Our production cluster is running fine on k8s 1.12.3-rancher1-1 having several nodes in two different networks: 192.168.225.0/24 (2) and 172.30.0.0/24 (6).
When upgrading the cluster to any newer version of k8s (verified with 1.16.4-rancher1-1 and 1.17.5-rancher1-1) communication between nodes of these networks fails.

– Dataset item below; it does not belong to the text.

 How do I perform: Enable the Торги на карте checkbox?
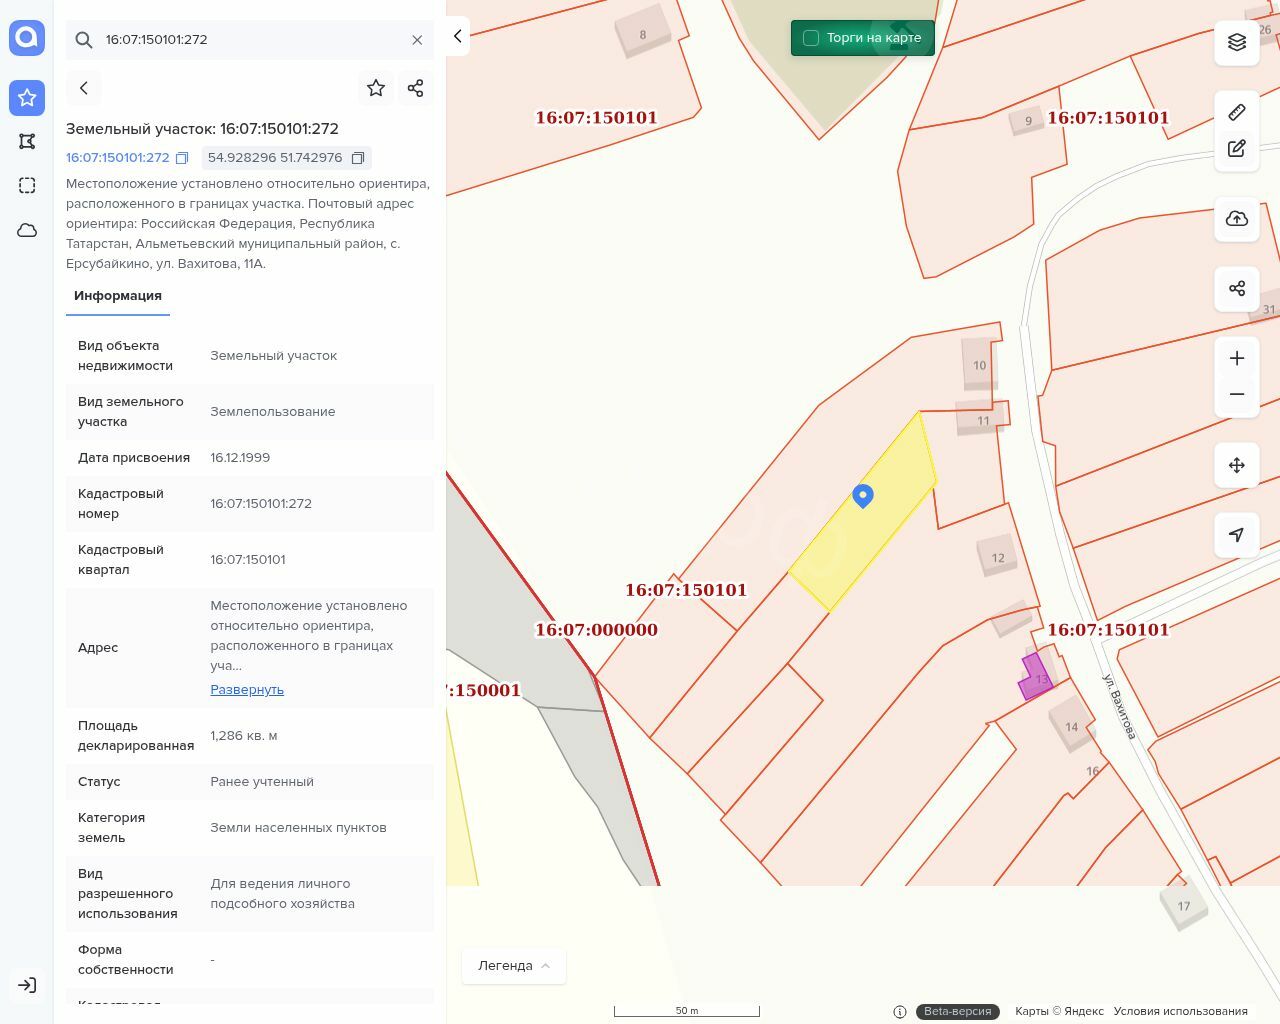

To reproduce the issue set up the following environment. It is not necessary to perform an upgrade from 1.12.3 to a new version. A clean install of any new version seems to produce the same result:
- 3 VMs using “Ubuntu LTS 16.04”
- one VM: GATEWAY forwarding packages between the networks (172.30.0.1; 192.168.225.1) as well as access to the internet
- one VM: CORE01 (172.30.0.2) as etcd, controlplane and worker
- one VM: FRONTEND01 (192.168.225.2) as worker
<cluster.yml>
nodes:
# frontend nodes
- address: 192.168.225.2
role:
- worker
hostname_override: frontend01
labels:
tier: frontend
environment: Production
user: deployuser
ssh_key_path: ./frontend.key
# note: for support of a key with a passphrase see https://rancher.com/docs/rke/v0.1.x/en/config-options/#ssh-agent
# core nodes
- address: 172.30.0.2
role:
- controlplane
- etcd
- worker
hostname_override: core01
labels:
tier: core
environment: Production
user: deployuser
ssh_key_path: ./backend.key
# note: for support of a key with a passphrase see https://rancher.com/docs/rke/v0.1.x/en/config-options/#ssh-agent
# Cluster Level Options
cluster_name: production
ignore_docker_version: false
kubernetes_version: "v1.16.4-rancher1-1"
# SSH Agent
ssh_agent_auth: false # use the rke built agent
# deploy an ingress controller on all ''
ingress:
provider: nginx
options:
server-tokens: false
ssl-redirect: false
Firewall-Rules
host | rule |
---|---|
FRONTEND01 | allow 8472/udp from 172.30.0.2 |
FRONTEND01 | allow 10250/tcp from 172.30.0.2 |
FRONTEND01 | allow ssh |
CORE01 | allow 6443/tcp from 192.168.225.2 |
CORE01 | allow 8472/udp from 192.168.225.2 |
CORE01 | allow ssh |
- Deploy the cluster using
rke
(v1.0.8) and wait for it to be ready. - Launch a centos-pod on one of the nodes, e.g. CORE01
kubectl run -it centos1 --rm --image=centos --restart=Never --overrides='{"apiVersion":"v1","spec":{"affinity":{"nodeAffinity":{"requiredDuringSchedulingIgnoredDuringExecution":{"nodeSelectorTerms":[{"matchFields":[{"key":"metadata.name","operator":"In","values":["core01"]}]}]}}}}}' --kubeconfig kube_config_cluster.yml -- /bin/bash
- ping your favourite external site
for i in {1..100}; do ping -c 1 wikipedia.com; done
Notice the very slow speed in name resolution that often fails completely.
- Stop FRONTEND01 and wait for the cluster to recognize the lost node
- ping again
Name resolution works fast and ping succeeds every time.
- Reset all VMs and change the network configuration for GATEWAY and CORE01: Put it in a 192.168.0.0/16 network segment (but not the same as FRONTEND01!)
- Deploy the cluster
- ping some external site
Name resolution works fast and ping succeeds every time.
component | version |
---|---|
OS | Ubuntu 16.04.6 |
docker | 19.03.1 (docker-ce, docker-ce-cli) |
k8s | 1.12.3-rancher1-1 (ok); 1.16.4-rancher1-1 (failed), 1.17.5-rancher1-1 (failed) |
rke | 1.0.8 |
kubectl | 1.16.1 |